What this exercise asks
1. From the post about college radio, extract the passage between "Evan's point is" and "mic was on?", inclusive.
2. In the post about college radio, which station aired the interview the writer heard?
3. Carry on the post about college radio, picking up right after its final line.

Evan's point is well-taken.
Mind you, these days I don't spend much time listening to the local
college stations, largely because too often I tune in to find people
rambling incoherently about politics or -- much worse -- a dj
"interviewing" a local musician which sounds like a 2 am bar
discussion of "what were your teachers like in high school?" "oh man,
i remember mrs. stipocolloki would come in drunk to english class"
"yeah, yeah, man, that was like - it made me question authority. what
high school did you go to?..." (this is an almost literal quote from a
15-minute conversation i heard on air today.) And this was on CKLN,
one of the largest, best-transmitted college stations in Canada, with
full-time paid staff... Is the program director on vacation? Didn't
they know the mic was on?

Recorded information
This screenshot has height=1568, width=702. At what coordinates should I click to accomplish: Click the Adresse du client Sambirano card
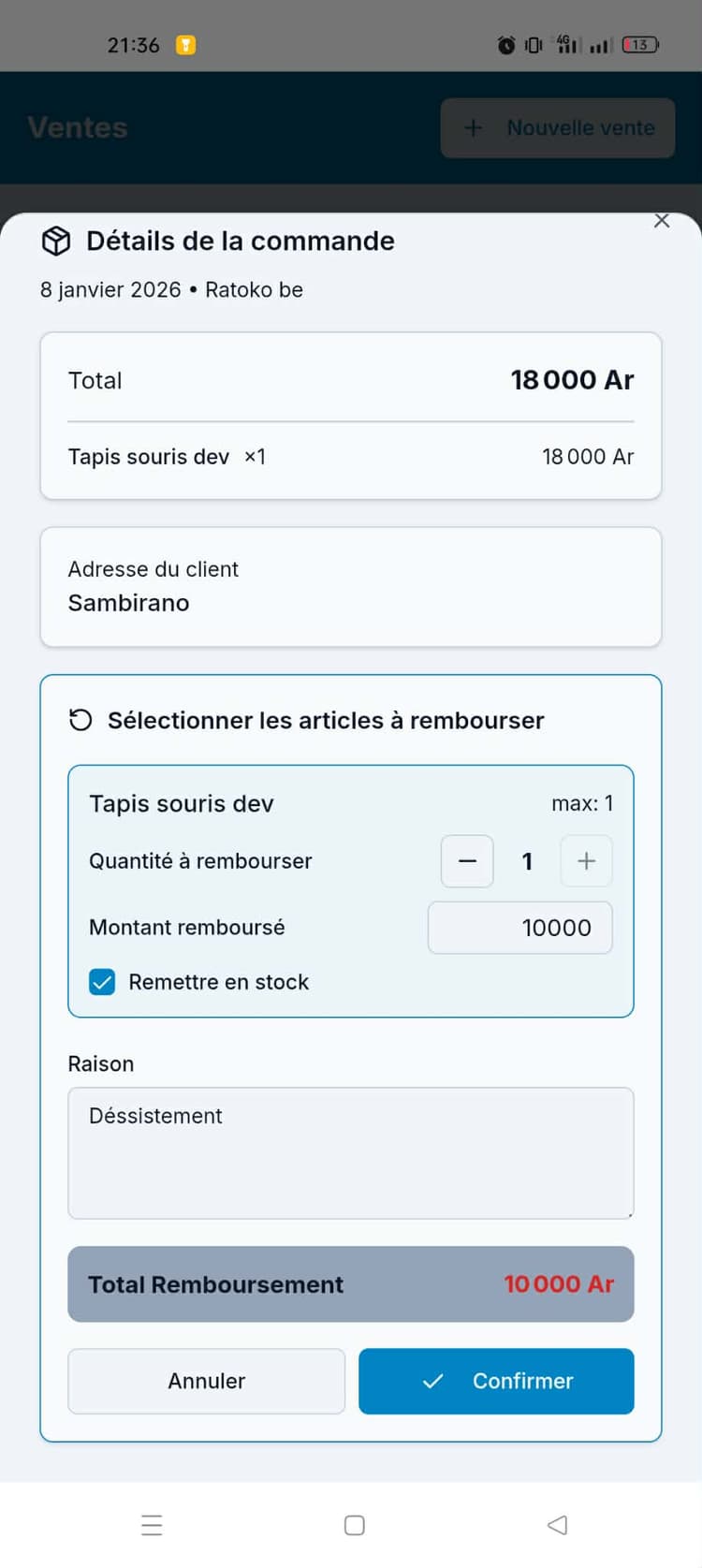tap(351, 587)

Responses by task
1.
Evan's point is well-taken.
Mind you, these days I don't spend much time listening to the local
college stations, largely because too often I tune in to find people
rambling incoherently about politics or -- much worse -- a dj
"interviewing" a local musician which sounds like a 2 am bar
discussion of "what were your teachers like in high school?" "oh man,
i remember mrs. stipocolloki would come in drunk to english class"
"yeah, yeah, man, that was like - it made me question authority. what
high school did you go to?..." (this is an almost literal quote from a
15-minute conversation i heard on air today.) And this was on CKLN,
one of the largest, best-transmitted college stations in Canada, with
full-time paid staff... Is the program director on vacation? Didn't
they know the mic was on?

2. CKLN

3.
That rant aside - there's definitely a stigmatization of rootsy stuff
as uncool among the alterna-indie cognoscenti, which is a big change
since the 80s. Good friends of mine run the (*very* professional -
much more so than commercial radio) all-night CBC Radio 2 new-music
program Brave New Waves, and while they have very eclectic tastes, not
much country-flavoured music is permitted into the mix. While the host
and I have had long conversations about the shortage of great
songwriting among new bands, when I mentioned a couple of examples
from the twangy side of town she said, "Yeah, sure, but I don't want
to have to go that route." As though it were something you'd only do
in desperation in your old age. Besides the indie-experimental rock
(her staple, but which is not in great supply) she'd rather play the
most mediocre electronica than the best of independent twangy stuff -
some of which I think much more innovative in its way, for instance
the Bad Livers.
Unfortunately I think the fences have been raised higher because the
consensus "cool" independent bands now (in the year 5 A.G. (After
Grunge)) are ones that are very far from rock - not a bad thing in
itself, perhaps even necessary. But with the side-effect that f your
standard-bearer is, say, Stereolab, then twangy music is going to be a
lot less close to your golden mean than it was when the
standard-bearer was the Replacements or the Meat Puppets. If they're
going to listen to acoustic music it's either free improv or lo-fi, or
it's international folk music of some kind.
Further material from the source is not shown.